No, I think that's a good area.

Operator

[Operator Instructions] And your next question comes from line of Matt Portillo with Tudor, Pickering, Holt.

Matthew Portillo

Just a few questions for me. Just to start off, I may have missed it at the beginning. But I was just curious if you've provided any guidance on your net well completions in the Pinedale for Q4?

Michael D. Watford

I don't think we did. We can pull it up for you, but we don't have that in front of us right now.

Matthew Portillo

Just trying to understand a little bit better, I guess, the movement in well completions as you bring forward some of these completions?

Michael D. Watford

In Q4? Doug is going to look up in his table and see if he has it for you.

Douglas B. Selvius

Yes, got it for you.

Michael D. Watford

What else do you have?

Matthew Portillo

And then just in the Marcellus, just want to get an update. I think you mentioned obviously Shell's well costs are significantly above where you'd like to see them today, and I was curious, are you currently going non consent on those wells? And do you see at the $7.8 million well cost are those meeting your economic threshold?

Michael D. Watford

We're only participating in the wells that meet economic threshold. I think there's -- Shell has drilled plus or minus 90 wells or plans to drill plus or minus 90 wells in 2012. We plan to participate in about 1/2 of those because only 1/2 of those will be positive economics at current gas prices and their well costs. So fully 1/2 of their wills we have set out because they're uneconomic. And that's where we're trying to stop make the point today we've seen significant progress on the Anadarko side, and from $7.5 million to $6.2 million. Part of that can be achieved by Shell with [indiscernible] provider distribution system in place, but other progress has to be made so they could get closer to these numbers so that we can unlock all of these resources in an economic fashion. So yes, we have non-consented 1/2 their proposals this year. So they are spending their capital at present.

Douglas B. Selvius

The net well count you requested for Pinedale was 17.4 in the quarter.

Matthew Portillo

Okay, great. And then just in terms of the -- just trying to dial in the CapEx that you mentioned. I think you give us a July figure of about $44 million. I was curious if you could give us a number that's a little more recent maybe September, October kind of where you're run rating at the moment on drilling and completion?

Michael D. Watford

Well, we're talking about less than $100 million of capital for the fourth quarter. Is that what you're asking, Ben?

Matthew Portillo

Yes, just trying to get a sense of maybe where you're exit was during the Q3 numbers.

Michael D. Watford

No, I think September was about $45 million, something like that.
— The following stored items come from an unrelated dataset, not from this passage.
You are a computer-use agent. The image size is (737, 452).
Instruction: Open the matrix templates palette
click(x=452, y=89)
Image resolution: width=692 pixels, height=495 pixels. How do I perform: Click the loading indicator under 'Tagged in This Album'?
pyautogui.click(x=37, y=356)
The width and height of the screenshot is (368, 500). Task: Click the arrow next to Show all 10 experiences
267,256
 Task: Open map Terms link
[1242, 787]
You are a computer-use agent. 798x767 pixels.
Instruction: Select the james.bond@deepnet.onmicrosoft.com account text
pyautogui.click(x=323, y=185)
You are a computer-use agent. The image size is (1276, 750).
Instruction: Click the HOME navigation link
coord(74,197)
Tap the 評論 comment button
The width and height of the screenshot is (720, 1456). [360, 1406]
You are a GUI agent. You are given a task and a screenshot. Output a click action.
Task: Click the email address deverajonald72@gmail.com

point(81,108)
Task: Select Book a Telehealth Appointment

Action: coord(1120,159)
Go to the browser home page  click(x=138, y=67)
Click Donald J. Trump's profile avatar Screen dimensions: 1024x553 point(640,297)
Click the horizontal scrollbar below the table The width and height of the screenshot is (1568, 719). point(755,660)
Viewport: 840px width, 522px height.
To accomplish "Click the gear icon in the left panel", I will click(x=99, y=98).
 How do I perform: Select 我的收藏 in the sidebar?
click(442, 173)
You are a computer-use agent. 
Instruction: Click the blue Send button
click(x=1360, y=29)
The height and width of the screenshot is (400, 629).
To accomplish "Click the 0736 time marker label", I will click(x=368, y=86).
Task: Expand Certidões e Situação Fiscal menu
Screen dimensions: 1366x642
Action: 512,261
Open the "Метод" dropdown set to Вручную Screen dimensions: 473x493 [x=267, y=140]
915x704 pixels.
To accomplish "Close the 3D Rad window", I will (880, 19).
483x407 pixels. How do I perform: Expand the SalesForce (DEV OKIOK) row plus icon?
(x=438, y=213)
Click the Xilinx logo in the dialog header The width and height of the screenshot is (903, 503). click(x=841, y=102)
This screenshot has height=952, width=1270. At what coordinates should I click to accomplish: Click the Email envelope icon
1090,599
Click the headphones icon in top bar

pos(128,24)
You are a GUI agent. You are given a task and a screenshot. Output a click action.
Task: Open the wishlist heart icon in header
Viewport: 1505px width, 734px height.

It continues to come down.

Douglas B. Selvius

The rig count continues to come down. [indiscernible].

Michael D. Watford

September was right at $47 million. Free cash flow for the month was about $63 million so again, positive cash.

Matthew Portillo

Okay, perfect. And then just finally, on the LOE side. Noticing a slight uptick on LOE costs in Q4. Is that a function of volumes declining a bit? And then as we think about 2013, could you give us any color on kind of directionally where that may trend for your 2013 numbers?

William R. Picquet

I think a big driver of that LOE costs in the fourth quarter is us beginning to layer in, in the latter portion of the year the effects of the monetization of the liquids gathering system. We think once that transaction is completed, we're looking in the neighborhood of an incremental $0.07 to $0.08 in Mcf in terms of lease operating expenses.

Operator

At this time, there are no further questions in queue. And I would now like to hand the call back over to Mike Watford for closing remarks.

Michael D. Watford

I thank everyone for participating today. Should you have additional questions, please contact the Investor Relations group, and we look forward to visiting with you next quarter. Bye.

Operator

Ladies and gentlemen, that concludes today's conference. Thank you for your participation. You may now disconnect. Have a wonderful day.